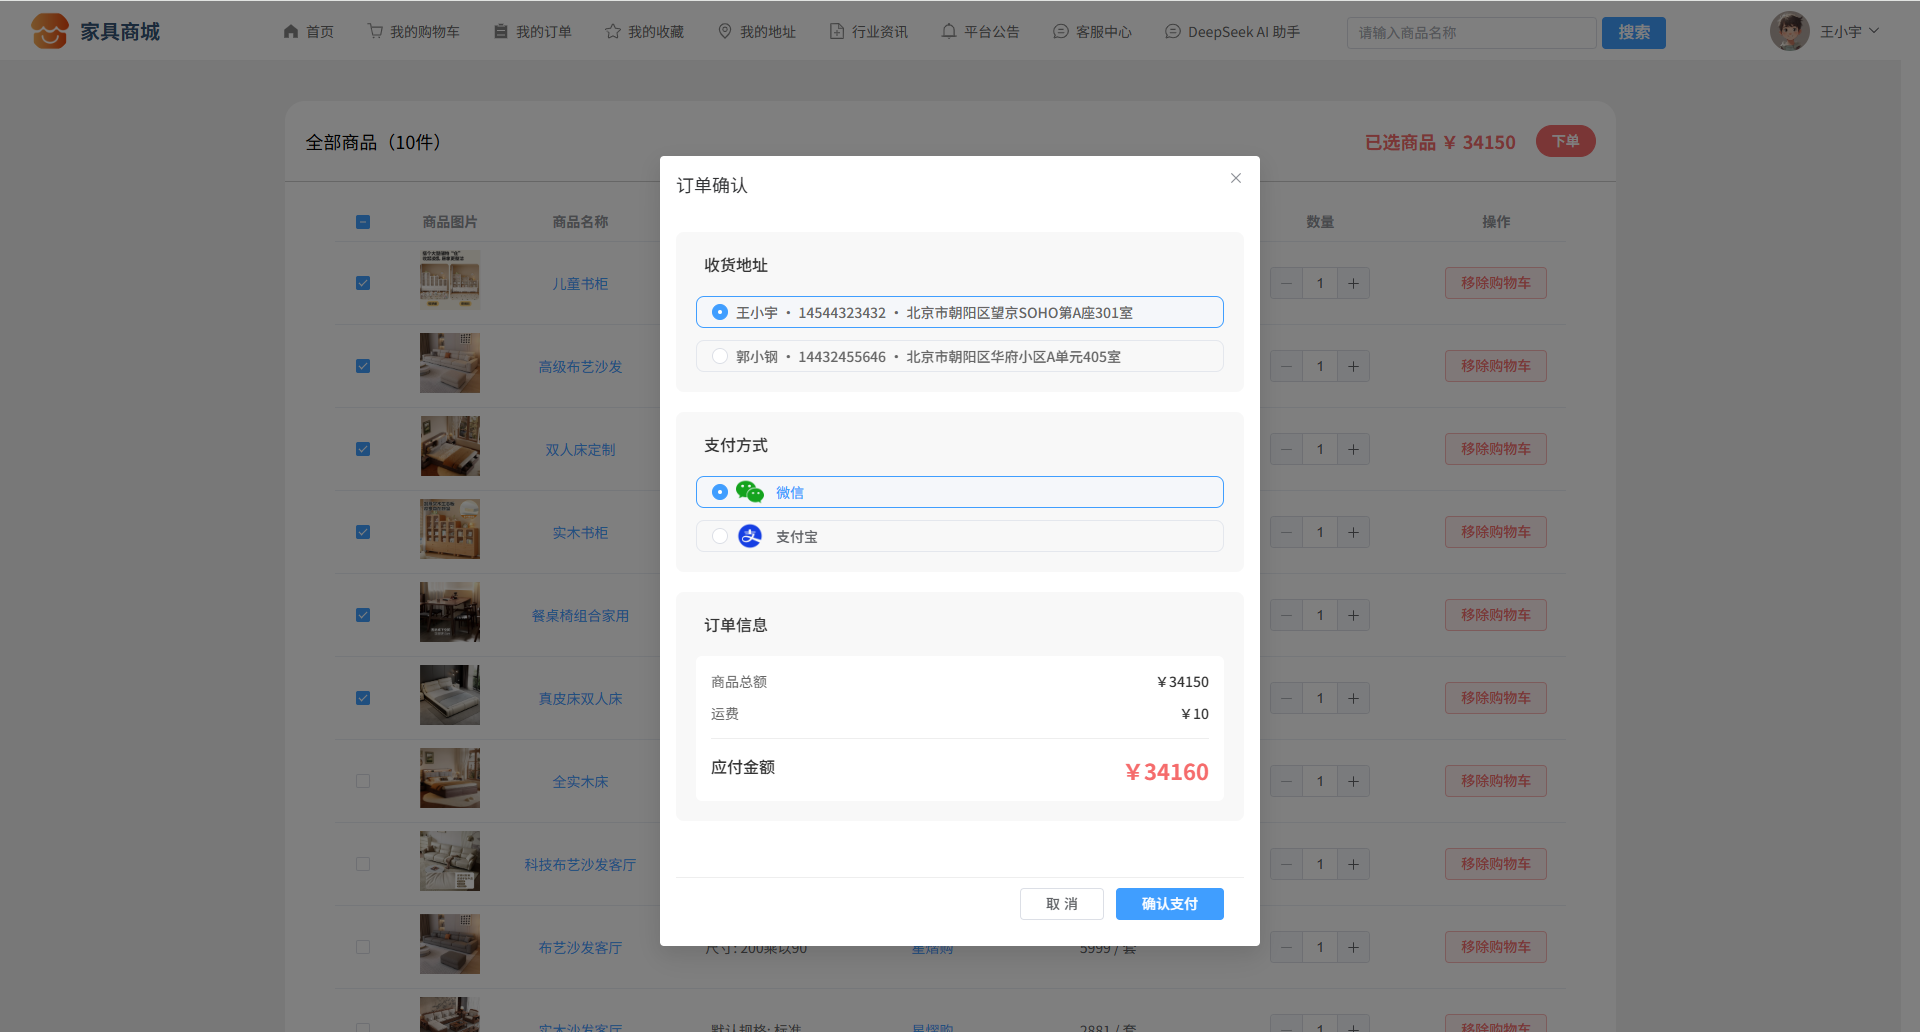The height and width of the screenshot is (1032, 1920).
Task: Click the Alipay logo icon
Action: pyautogui.click(x=749, y=536)
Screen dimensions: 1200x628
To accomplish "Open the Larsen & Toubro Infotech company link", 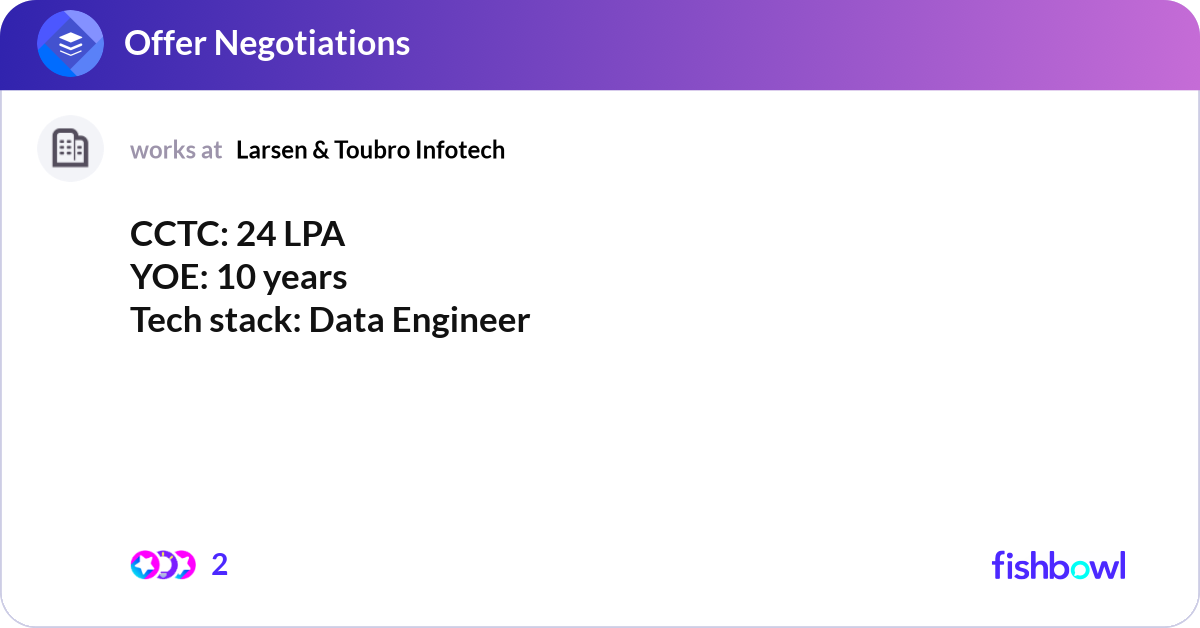I will tap(370, 150).
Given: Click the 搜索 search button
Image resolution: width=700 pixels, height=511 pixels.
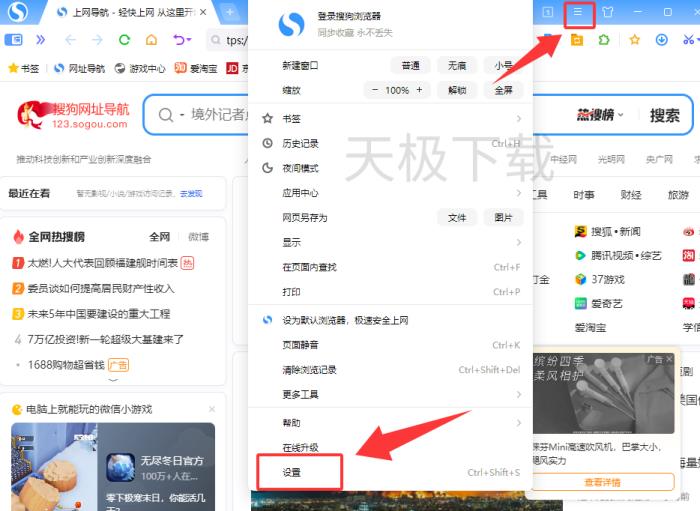Looking at the screenshot, I should pyautogui.click(x=664, y=115).
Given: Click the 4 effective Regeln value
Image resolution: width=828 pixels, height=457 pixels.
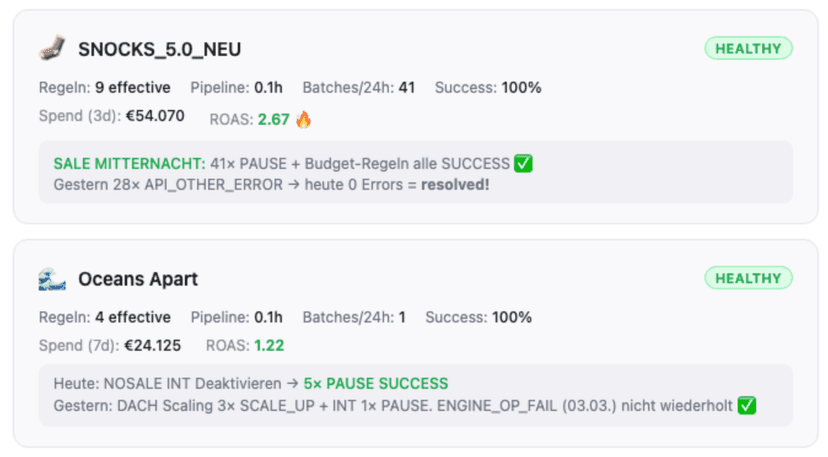Looking at the screenshot, I should click(133, 317).
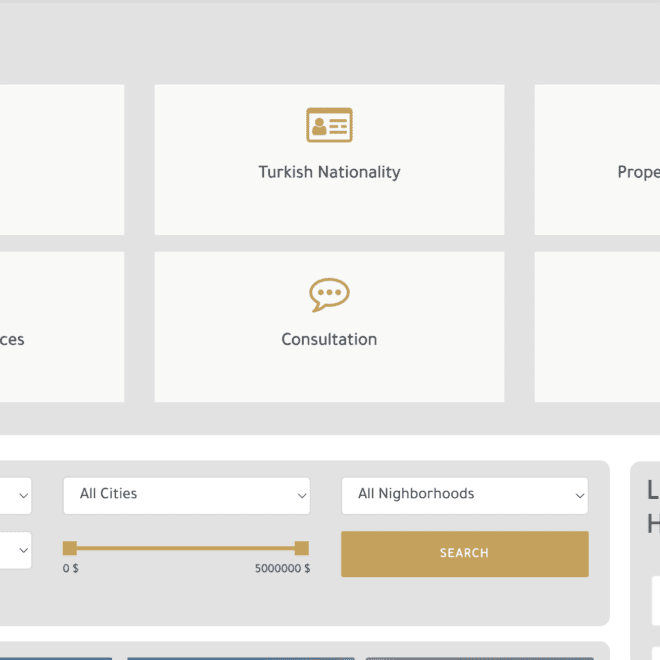The image size is (660, 660).
Task: Expand the cut-off dropdown left of All Cities
Action: pyautogui.click(x=15, y=495)
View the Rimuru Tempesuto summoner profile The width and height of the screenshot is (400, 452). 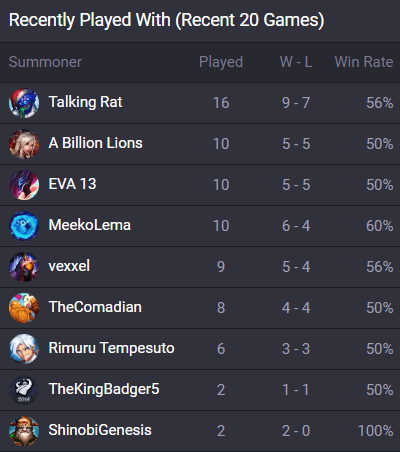click(x=111, y=348)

....

**Given exercise:** Give the stretch of items from the line that contains "Given: Click the 搜索 search button" through the line that contains "should pyautogui.click(x=664, y=115)." as a JSON list of strings, one string per line, with blank lines left out. Leave the pictures out of the answer.

**Response:**
[
  "Given: Click the 搜索 search button",
  "Image resolution: width=700 pixels, height=511 pixels.",
  "Looking at the screenshot, I should pyautogui.click(x=664, y=115)."
]